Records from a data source
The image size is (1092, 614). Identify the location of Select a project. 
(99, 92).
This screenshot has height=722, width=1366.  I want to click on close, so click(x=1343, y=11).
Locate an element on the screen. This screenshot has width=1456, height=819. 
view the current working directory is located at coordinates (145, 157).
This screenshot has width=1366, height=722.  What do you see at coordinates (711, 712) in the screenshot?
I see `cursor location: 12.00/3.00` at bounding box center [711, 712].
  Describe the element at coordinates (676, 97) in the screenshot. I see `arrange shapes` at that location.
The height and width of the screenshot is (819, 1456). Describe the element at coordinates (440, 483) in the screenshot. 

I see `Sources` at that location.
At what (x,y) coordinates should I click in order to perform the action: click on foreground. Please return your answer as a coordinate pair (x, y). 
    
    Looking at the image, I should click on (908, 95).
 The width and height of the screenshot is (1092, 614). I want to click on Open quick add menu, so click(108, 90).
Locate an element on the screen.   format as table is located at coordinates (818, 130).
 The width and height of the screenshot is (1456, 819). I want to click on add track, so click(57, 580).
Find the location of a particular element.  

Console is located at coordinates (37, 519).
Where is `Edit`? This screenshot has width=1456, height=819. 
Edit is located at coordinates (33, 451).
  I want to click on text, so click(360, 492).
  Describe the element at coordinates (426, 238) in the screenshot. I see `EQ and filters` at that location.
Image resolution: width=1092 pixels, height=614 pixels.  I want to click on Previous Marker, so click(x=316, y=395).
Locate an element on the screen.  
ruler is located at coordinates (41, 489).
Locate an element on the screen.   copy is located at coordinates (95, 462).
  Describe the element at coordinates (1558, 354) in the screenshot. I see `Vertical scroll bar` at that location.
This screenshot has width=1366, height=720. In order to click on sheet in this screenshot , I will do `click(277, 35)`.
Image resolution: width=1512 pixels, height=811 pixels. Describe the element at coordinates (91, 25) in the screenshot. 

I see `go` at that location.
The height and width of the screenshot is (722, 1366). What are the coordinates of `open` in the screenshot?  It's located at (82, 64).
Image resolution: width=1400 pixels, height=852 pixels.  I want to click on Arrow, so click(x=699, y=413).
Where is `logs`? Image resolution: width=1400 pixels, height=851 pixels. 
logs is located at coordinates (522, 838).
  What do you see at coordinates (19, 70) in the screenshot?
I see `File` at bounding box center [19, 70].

EXERCISE. Write out the records above verbatim, starting from the first line and stopping after the line that contains "This screenshot has width=1366, height=720.", including that line.

THE ANSWER.
The image size is (1092, 614). Identify the location of Select a project. 
(99, 92).
This screenshot has height=722, width=1366.  I want to click on close, so click(x=1343, y=11).
Locate an element on the screen. This screenshot has width=1456, height=819. 
view the current working directory is located at coordinates (145, 157).
This screenshot has width=1366, height=722.  What do you see at coordinates (711, 712) in the screenshot?
I see `cursor location: 12.00/3.00` at bounding box center [711, 712].
  Describe the element at coordinates (676, 97) in the screenshot. I see `arrange shapes` at that location.
The height and width of the screenshot is (819, 1456). Describe the element at coordinates (440, 483) in the screenshot. 

I see `Sources` at that location.
At what (x,y) coordinates should I click in order to perform the action: click on foreground. Please return your answer as a coordinate pair (x, y). 
    
    Looking at the image, I should click on (908, 95).
 The width and height of the screenshot is (1092, 614). I want to click on Open quick add menu, so click(108, 90).
Locate an element on the screen.   format as table is located at coordinates (818, 130).
 The width and height of the screenshot is (1456, 819). I want to click on add track, so click(57, 580).
Find the location of a particular element.  

Console is located at coordinates (37, 519).
Where is `Edit`? This screenshot has width=1456, height=819. 
Edit is located at coordinates (33, 451).
  I want to click on text, so click(360, 492).
  Describe the element at coordinates (426, 238) in the screenshot. I see `EQ and filters` at that location.
Image resolution: width=1092 pixels, height=614 pixels.  I want to click on Previous Marker, so click(x=316, y=395).
Locate an element on the screen.  
ruler is located at coordinates (41, 489).
Locate an element on the screen.   copy is located at coordinates (95, 462).
  Describe the element at coordinates (1558, 354) in the screenshot. I see `Vertical scroll bar` at that location.
This screenshot has width=1366, height=720. In order to click on sheet in this screenshot , I will do `click(277, 35)`.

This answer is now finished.